"""
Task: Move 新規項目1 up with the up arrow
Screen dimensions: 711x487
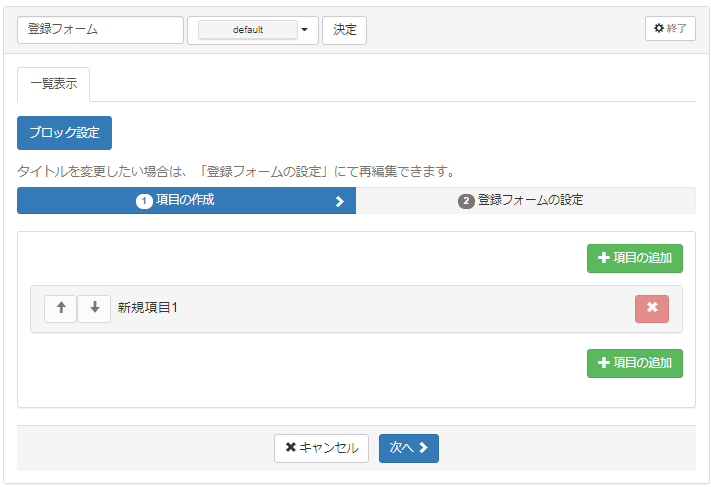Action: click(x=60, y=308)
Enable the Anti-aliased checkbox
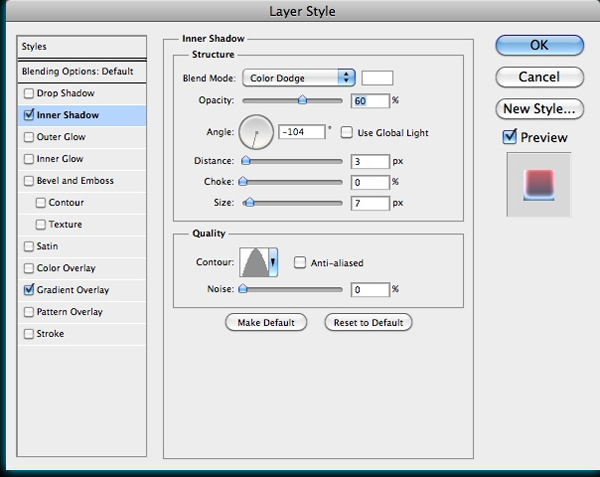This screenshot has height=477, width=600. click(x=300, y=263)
"""
How to complete this task ▸
Would you restate the listing word for word without its pictures?

Expected output ▸
Task: Move 新規項目1 up with the up arrow
Screen dimensions: 711x487
Action: click(x=60, y=308)
Enable the Anti-aliased checkbox
This screenshot has height=477, width=600. click(x=300, y=263)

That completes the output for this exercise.